The presiding officers of the Maryland General Assembly will each receive $41,000 in annual pension benefits when they retire.
According to a public pension calculatorfor the states created by Public Sector Inc., a project of the Manhattan Institute’s Center for State and Local Leadership, Speaker of the House Michael Busch, and Senate President Mike Miller will have get a little under $4,000 per month once they leave the legislature.
According to Public Sector Inc., defined benefit public pensions, which guarantee retirees a fixed payment through their retirement, are coming under increasing scrutiny due to their rising costs and generous benefits relative to what most taxpayers receive.

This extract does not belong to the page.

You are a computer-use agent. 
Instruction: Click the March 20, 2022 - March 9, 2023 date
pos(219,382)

Using the Maryland pension calculator we can calculate how much both Speaker of the House, Michael Busch, and Senate President Mike Miller will receive in pension benefits (monthly and annual) when they retire.

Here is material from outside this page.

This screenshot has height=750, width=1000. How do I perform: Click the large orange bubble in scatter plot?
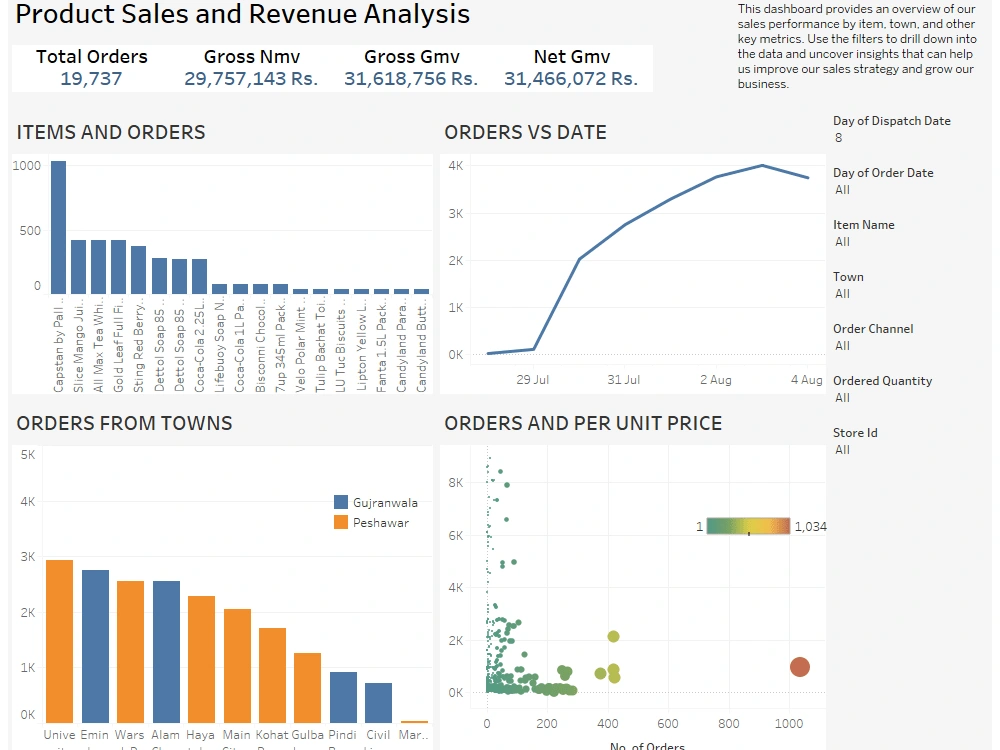(x=799, y=667)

The calculator works using the metrics of age of retirement, years of service and final average salary (average of 5 highest consecutive annual salaries.)The calculator also provides the amount of money you would need in retirement savings to yield the same annual income as their public pension.
Assuming Mike Miller retires after his next term ends in 2018 he would be 76 years old, and have 47 years of service, and his final average salary would be $60,935.
According to the pension calculator Miller would receive $3,385 in monthly pension benefits or $40,625 annually.To yield the same benefits as this pension, at retirement a male would need to have saved $453,675, and a female would need to save $503,487.
Speaker of the House Mike Busch, using the same 2018 retirement date, would be 71 with 32 years of service, and a have an average final salary of $60,935.Busch’s monthly pension benefit would equal Miller’s, who has 15 more years of service. A male would need to save $551,357, and a woman would need to save $613,985 to yield this amount of pension benefits.
The senators and delegates earn pensions worth 3% of the salary of current members for every year of service, capped at two-thirds of salary after 22 years and three months of service. They are entitled to some retirement benefits after eight years (two terms) in office. Employees earn pensions worth 1.5% per year, but with no cap. Employees hired before 2012 are vested after five years of service; newer employees are vested after 10 years. But unlike state employees, who receive pensions based on their lifetime earnings and any cost of living adjustments, legislative pensions go up based on the current salaries of legislators. This means that retired legislators would also see their retirement pay go up 16% from 2015 to 2018.
There are currently 174 retired legislators with an average age of 74 who get an average pension of $17,376 per year. There are 57 people receiving survivor benefits as spouses or dependent children averaging $9,200 a year.
The average salary for current state employees is $47,030 and about 41,000 retired state workers receive an average pension of $12,000 a year.
Both Miller and Busch are paid the same salary. In January the General Assembly Compensation Commission recommended, and the legislature approved a 16 percent pay increase over the next four years for legislators and the presiding officers. Miller and Busch currently earn $56,500, and according to the report their salary would increase $2,218 per year over the next four years equaling an average final salary of $60,935.
The Public Sector Inc. calculations do not include the pension Busch would receive from Anne Arundel County for his job as an administrator for the county’s Department of Recreation and Parks, a job he’s held since 1979.